Among his 15 other books are some studies on Pound, Eliot, Wyndham Lewis, Beckett and Buck minster Fuller.

He once typed some of a Marshall McLuhan book manuscript, all about advertising, and it was going to be called "The Guide to Chaos." It never got published because McLuhan had not thought about such small matters as gaining permission to reproduce the ads that he intended to attack in the accompanying text.

He has a favorite story about Buckminster Fuller. An editor once objected to Fuller's word, "intertrans-formability," as a graceless dumb word.

"Bucky," said the editor, "this intertransformability, that's just horses--t."

"Horses--t is a beautiful example of intertransformability," Fuller said.

Grand sweeps of meaning are Kenner's delight, not niggling points of pedantry. And yet like many who know most about towers, he cares most for bricks.

Any individual word may hold him up, and send him pawing deliciously through the Oxford English Dictionary. As if not known before.

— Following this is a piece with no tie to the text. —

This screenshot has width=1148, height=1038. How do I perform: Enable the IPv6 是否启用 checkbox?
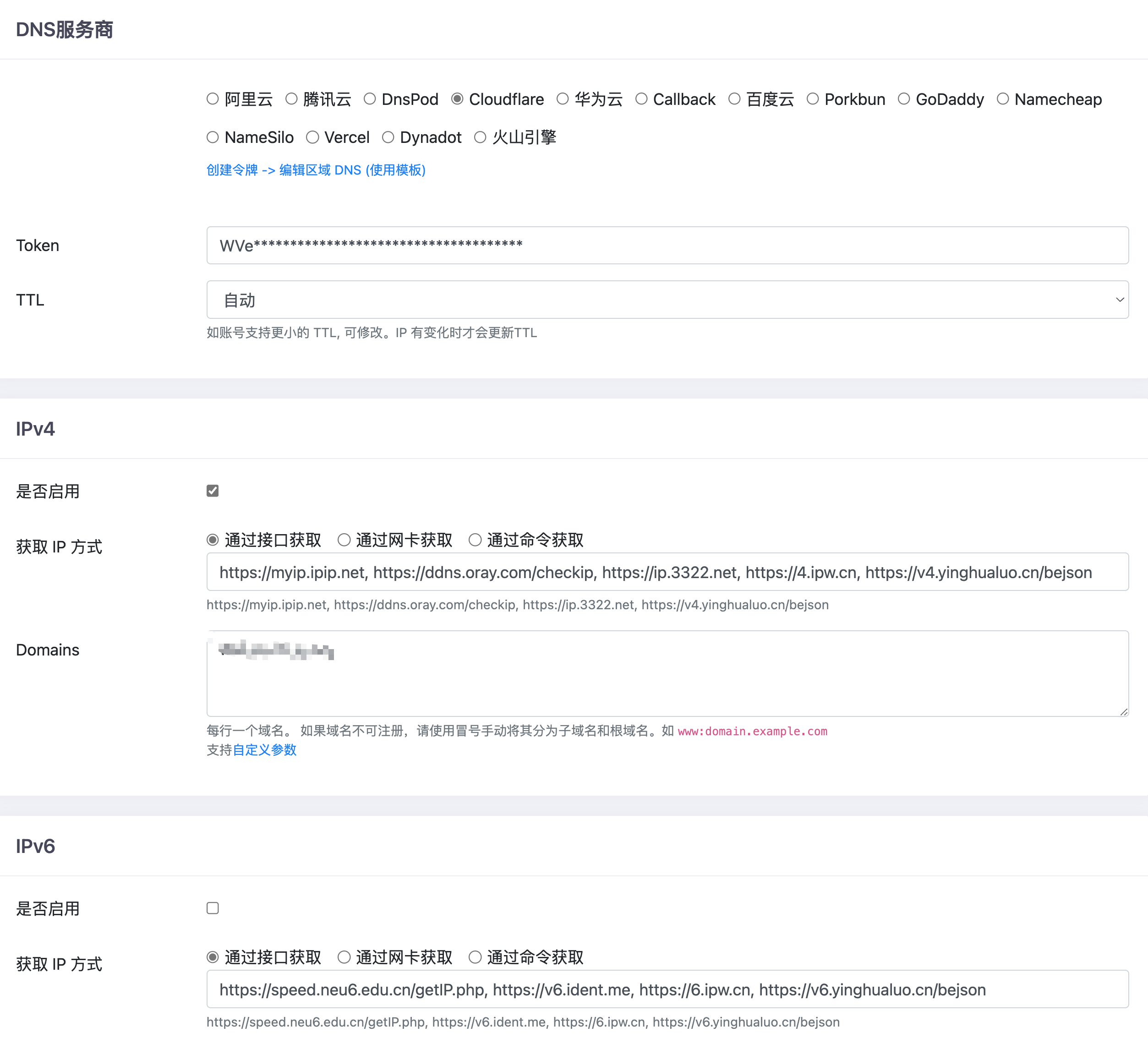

"Ah, here it is. Brock. Badger," he said, on the trail of its origin. He sniffed out "honeysuckle" too (both entered the language more than 1,000 years ago).

The only thing I had to promise him was that I'd send him the great verse of Morris Bishop that ends with seven prepositions in a solid row.

Does such a novelty illuminate the heart?

No. But watch out for anybody that doesn't perk up at the very thought of seven of 'em, all at once.